Kanye West's 'In Whose Name?' Documentary Review: A Troubling Glimpse into a Troubled Mind | The Guardian Critique
Kanye West Doc 'In Whose Name?' Gets Damning Review

The long-awaited and deeply controversial documentary, In Whose Name?, has finally landed, promising an intimate portrait of the artist formerly known as Kanye West. Yet, according to a damning review, the film delivers anything but clarity, instead offering a disturbing and ultimately cowardly examination of a man engulfed by his own damaging rhetoric.

Directed by an unnamed filmmaker granted unprecedented access, the documentary sets out to chronicle Ye's journey following a series of public breakdowns and the firestorm of his antisemitic comments. However, the review condemns the project as a catastrophic failure, arguing it functions less as a critique and more as a complicit platform for West's unrepentant views.

A Platform for Hate, Not a Reckoning

The core criticism levelled at the film is its utter refusal to directly challenge or contextualise West's antisemitism. The reviewer notes a shocking absence of experts, historians, or community leaders who could address the real-world impact of such dangerous conspiracy theories. This void leaves West's venomous statements hanging in the air, unchallenged and sanitised, presented as mere extensions of his 'genius' and 'artistic struggle'.

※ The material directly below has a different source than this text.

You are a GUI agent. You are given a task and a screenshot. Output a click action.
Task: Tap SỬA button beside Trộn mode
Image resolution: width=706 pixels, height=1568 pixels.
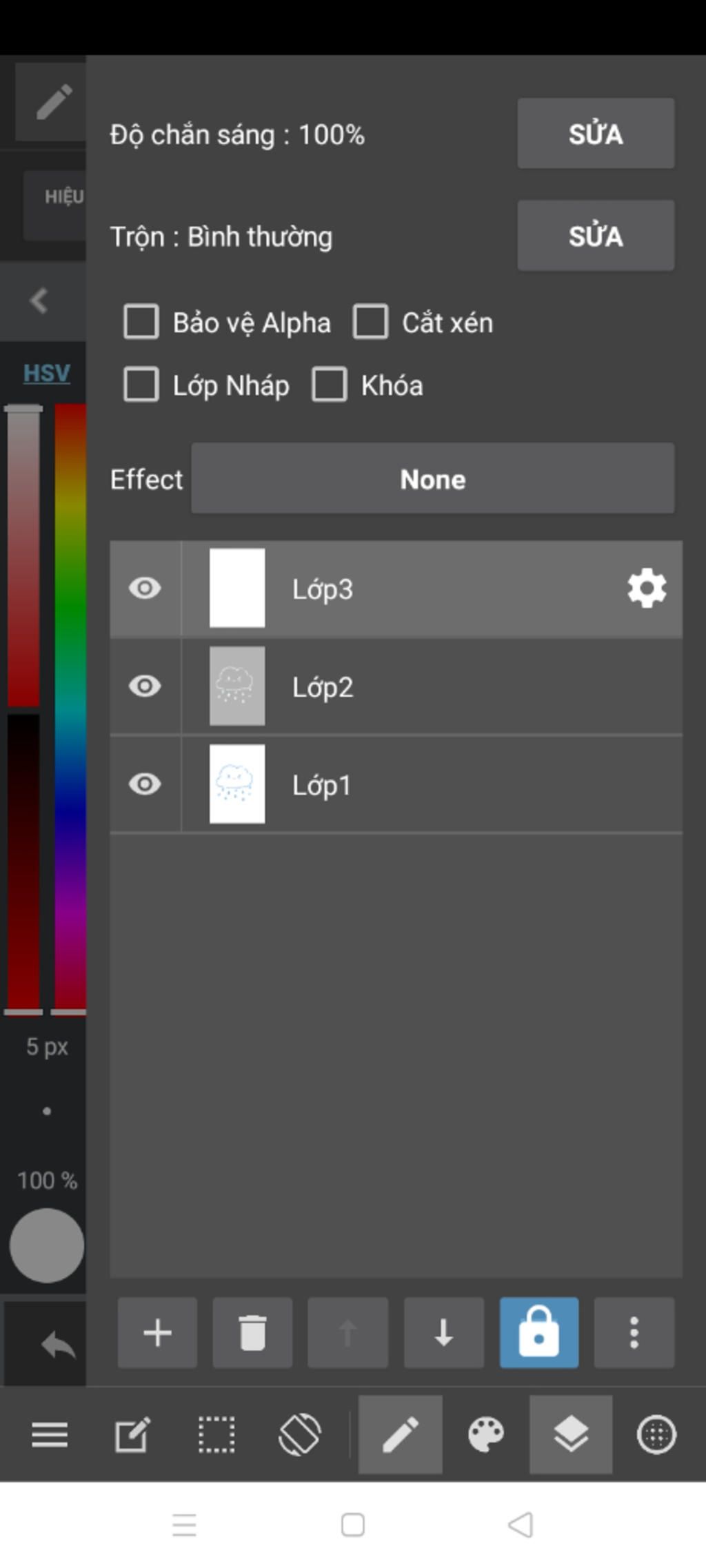596,236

This approach, the review argues, is not just negligent but ethically bankrupt. By framing hate speech as a part of a complex artistic persona, the documentary dangerously blurs the line between free expression and outright bigotry.

The Myth of the 'Tortured Genius'

The film appears to retreat into the well-worn trope of the 'troubled artist', using scenes of West's creative process and moments of vulnerability to elicit a sense of sympathy. The review dismantles this narrative, suggesting that this lens is a cop-out—a way to aestheticise and excuse behaviour that should be unequivocally condemned.

Rather than peeling back the layers to understand the source of his ideologies, the documentary is accused of merely adding more layers of mythologising obfuscation. It portrays a man surrounded by enablers, with the filmmaker seemingly joining their ranks.

A Missed Opportunity of Monumental Proportions

In Whose Name? had the potential to be a crucial cultural document—a serious exploration of fame, mental health, and the point where controversial art crosses into harmful propaganda. The review concludes that it spectacularly misses this mark.

Instead of answering its own titular question, the film is accused of becoming the very thing it should be criticising: an exercise in vanity and self-aggrandisement that gives a megaphone to hate while claiming to merely be observing it. The final verdict is clear: this is not a film that understands its subject, but one that has been utterly captured by him.